Conclusion des auteurs

Ces résultats contribuent à éclairer le développement d’interventions préventives et de programmes destinés aux parents concernant le contact physique précoce avec leur bébé. La nature prédictive du toucher maternel qui a été mise en évidence dans cette étude peut être utilisée pour aider au dépistage des mères qui manifestent peu de comportements de soins, d’apaisement ou de toucher affectueux, ou de celles qui manifestent un toucher inapproprié (c’est-à-dire des types de toucher intrusifs ou trop stimulants). Les avantages connus des comportements de toucher affectueux et apaisants ainsi que la prédictivité du toucher maternel soulignent l’importance des programmes d’intervention précoce en matière de toucher, en particulier lorsqu’ils s’adressent aux mères qui semblent utiliser le toucher de manière inefficace. Ces interventions et programmes devraient attirer l’attention des parents sur l’âge de leur nourrisson, le contexte de l’interaction et les différentes fonctions de certains types de toucher.
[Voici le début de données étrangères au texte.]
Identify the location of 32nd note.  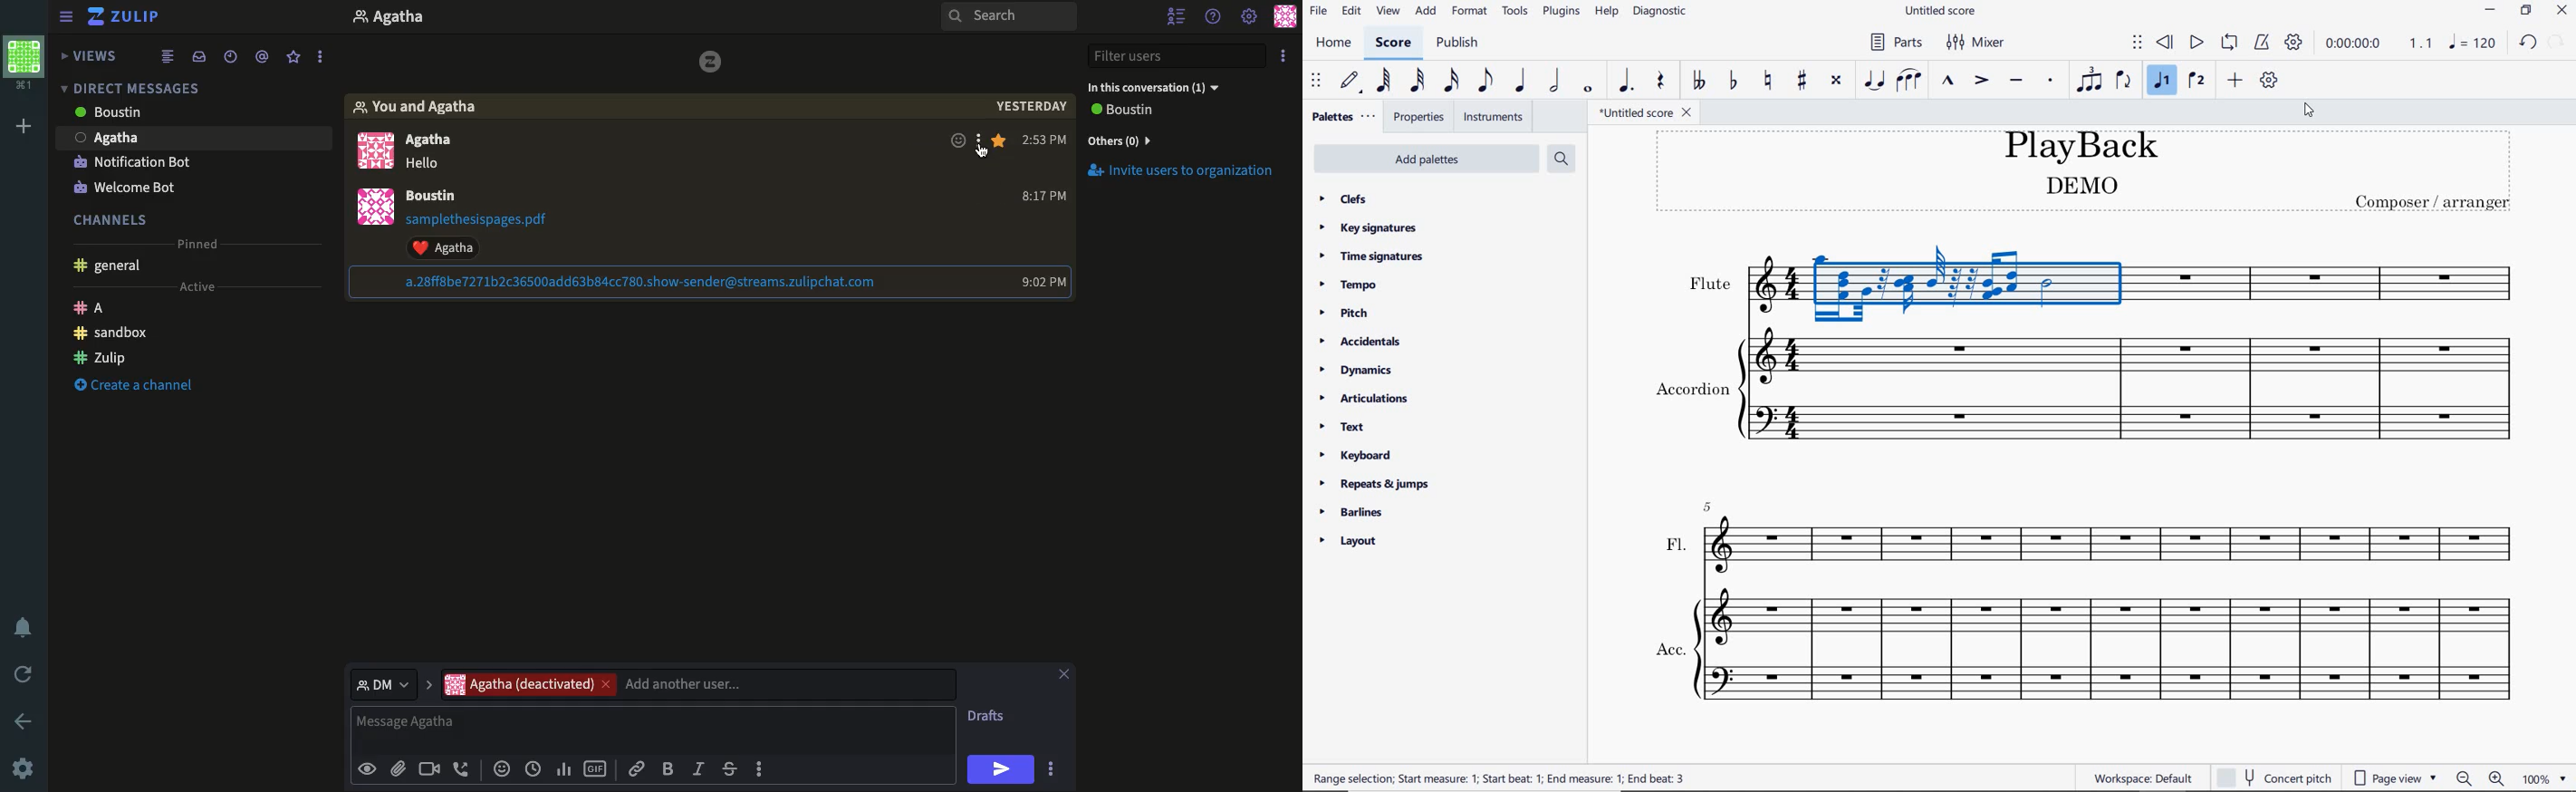
(1419, 82).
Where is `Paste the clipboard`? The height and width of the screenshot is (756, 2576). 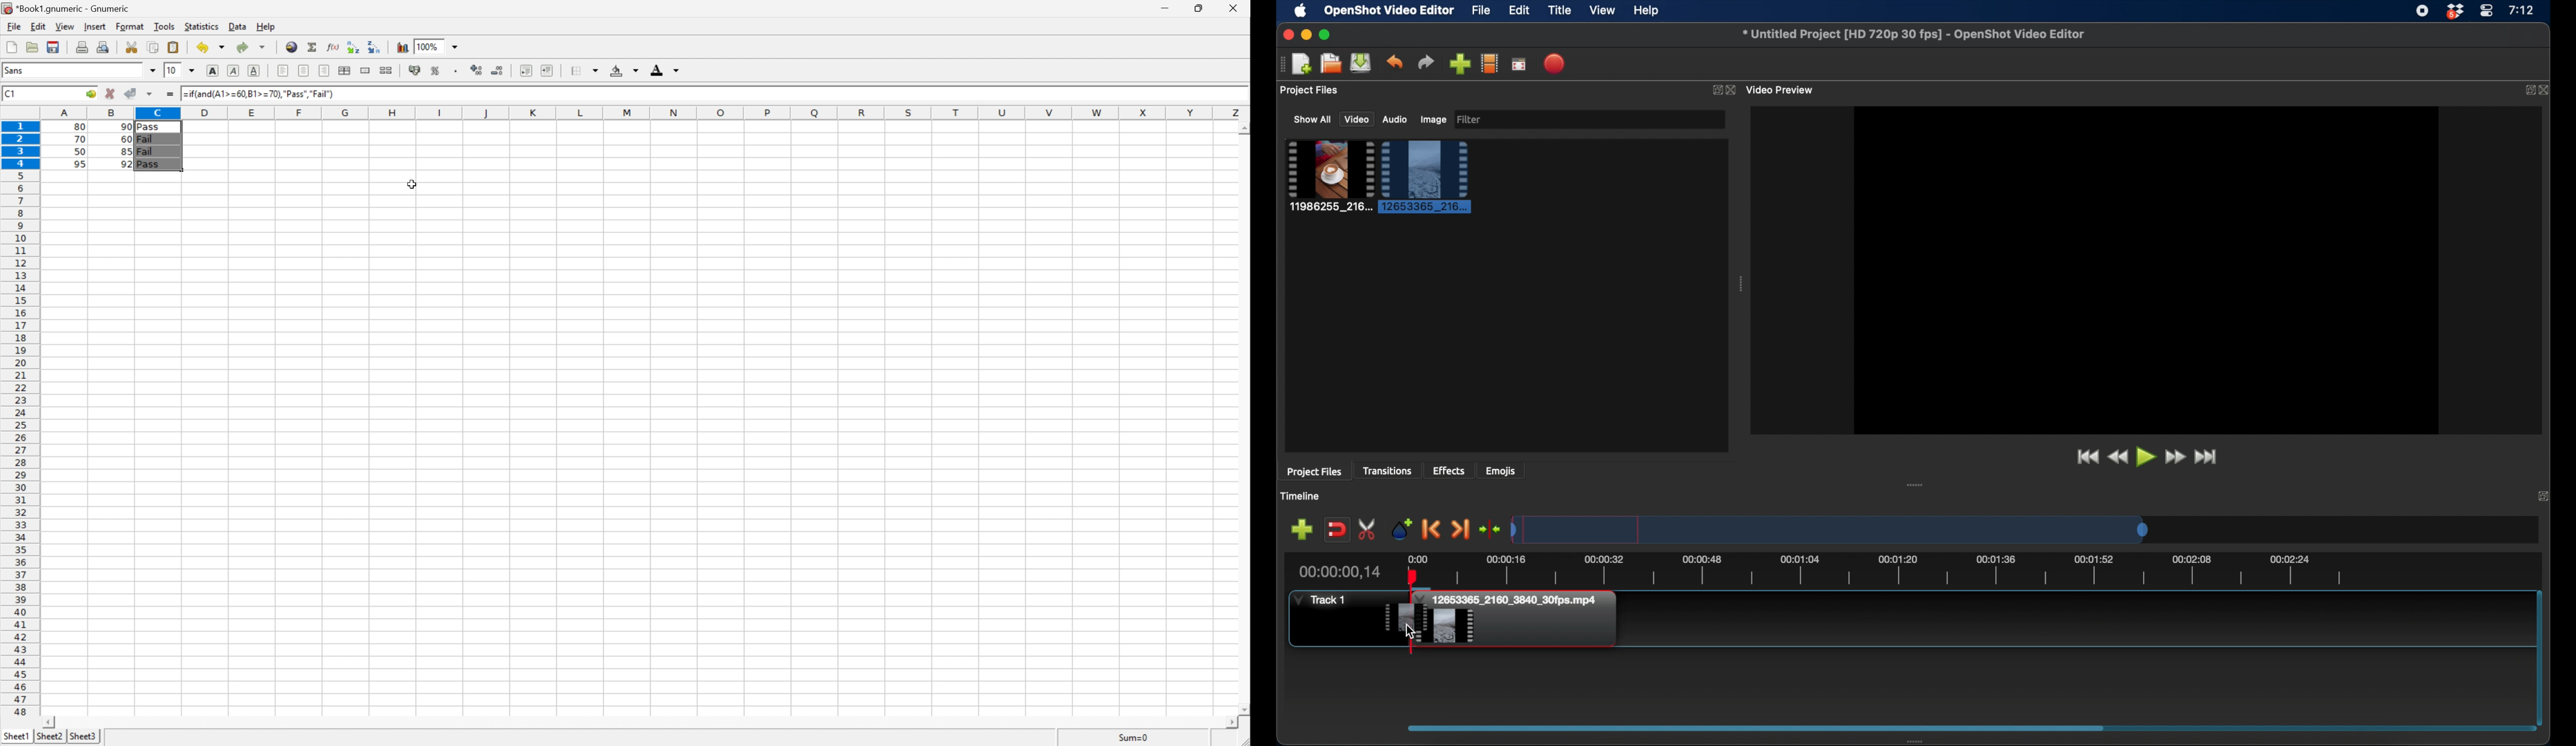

Par exemple, l’importance de la nature et de l’impact des comportements de toucher pour nourrir, apaiser et prodiguer de l’affection, de l’amour et du réconfort au bébé devraient être soulignée auprès des parents. Les mères doivent être sensibilisées au fait que des touchers intrusifs, tels que des petits coups ou des chatouillements brutaux, peuvent générer des émotions négatives et douloureuses pour l’enfant, et être informées du rôle crucial de la qualité toucher dans le développement de la régulation des émotions. Au cours du séjour en maternité ou de l’hospitalisation en néonatologie, il apparait alors essentiel d’éviter les séparations mère-bébé et proposer des programmes de soins permettant d’intégrer le contact physique et le toucher affectueux du bébé par ses parents comme un soin pour promouvoir le développement d’une relation soutenant à la fois le développement de la parentalité et du bébé.